One of the Laboratory's newest collaborations got together at CERN in April to prepare the ground for their recently approved experiment. COMPASS, which stands for Common Muon and Proton Apparatus for Structure and Spectroscopy, will be built in the North Area reusing several components from the Spin Muon Collaboration (SMC) detector and from the Omega spectrometer. COMPASS's initial physics aims will be to continue the work of SMC into nucleon structure, and to study in detail the hadron spectrum, following the line of investigations pursued by the WA102 and WA89 experiments. For this, both muon and proton beams will be used.
The COMPASS collaboration got together at CERN in April for their first collaboration meeting since winning the approval of the Laboratory's research board.
Deep inelastic scattering experiments in which a high energy projectile scatters from a quark inside a nucleon were pioneered at SLAC, Stanford, in the 1960s. These experiments demonstrated that nucleons are made up of small pointlike objects, which subsequent studies including experiments using neutrino beams at CERN's Gargamelle bubble chamber showed to be quarks. The SMC and its predecessor, the European Muon Collaboration, have studied this phenomenon in depth, using the CERN high energy muon beam, and have shown very clearly that not all of the proton spin is contributed by its quarks. Current thinking now points to gluons as likely contributors to the nucleon's spin. This idea will be tested by the COMPASS experiment, which will identify the particles in the hadronic jet created in the collision, and provide a tag for the struck quark. In particular, by looking for charmed mesons emerging from the scattering events, COMPASS will measure the gluon contribution to the proton spin, with the aim of providing the definitive answer to a question which has been troubling physicists for over a decade.

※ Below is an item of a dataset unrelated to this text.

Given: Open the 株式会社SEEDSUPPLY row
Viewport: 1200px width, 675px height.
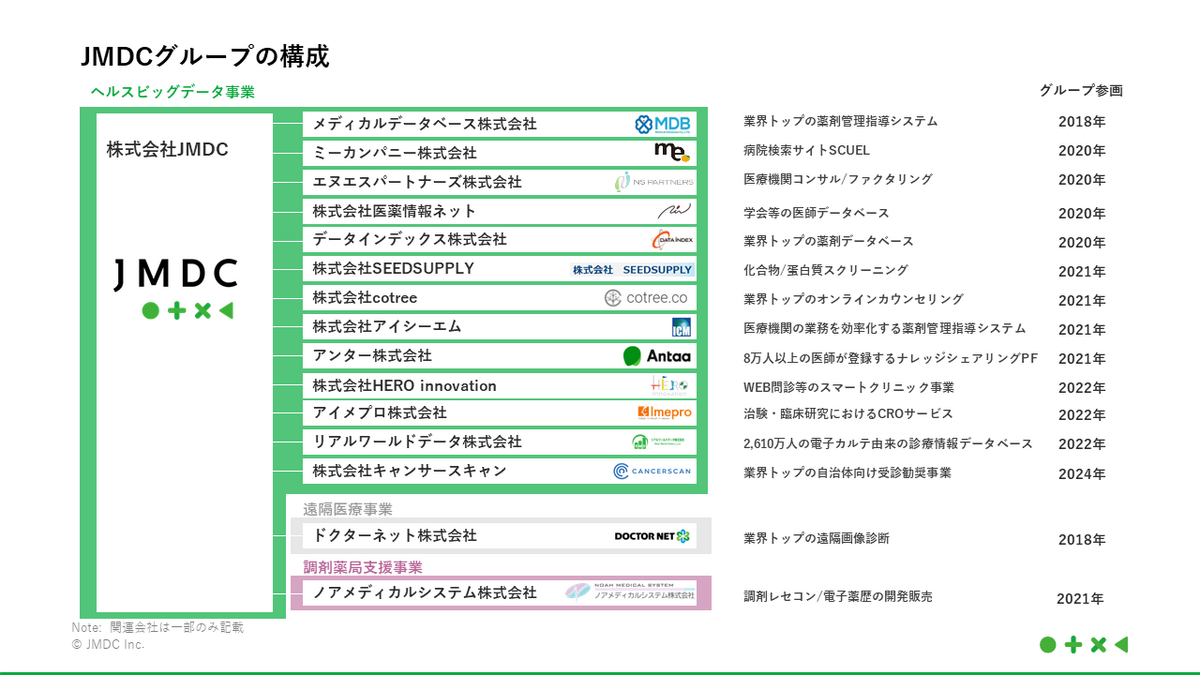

Using a proton beam COMPASS will address long standing questions in hadron spectroscopy. It will look for so-called exotic particles made up of quarks and gluons - particles such as glueballs, composed only of gluons, quark-gluon hybrids, and quark-antiquark combinations which do not fit into existing meson multiplets. The COMPASS experiment will complement studies recently performed using the Omega spectrometer, and at LEAR, the Low Energy Antiproton Ring, where new evidence for glueballs was seen by the Crystal Barrel detector. Charmed particles also play a major role in the proton beam programme. Challenging experimental techniques will be used to study charmed hadron decays producing a pair of leptons or a lepton and another hadron. This will probe the internal structure of charmed mesons, and investigate the transitions from heavy to light quarks in heavy particle decays. Further ahead, COMPASS plans to search for baryons containing two charmed quarks, extending the currently known baryon spectrum.
With its unusual mixture of muon and proton physics, COMPASS has attracted researchers with a diverse range of backgrounds. The core of the SMC collaboration brings two decades of muon physics experience, whilst researchers from facilities as varied as LEAR and the Omega spectrometer will carry on their studies with COMPASS. But this disparity in experimental background disguises a great similarity in physics goals. Although their methods were different, COMPASS members hailing from LEAR, Omega, and the SMC have all been involved in studying the structure of hadrons, and COMPASS is a logical place for them to come together.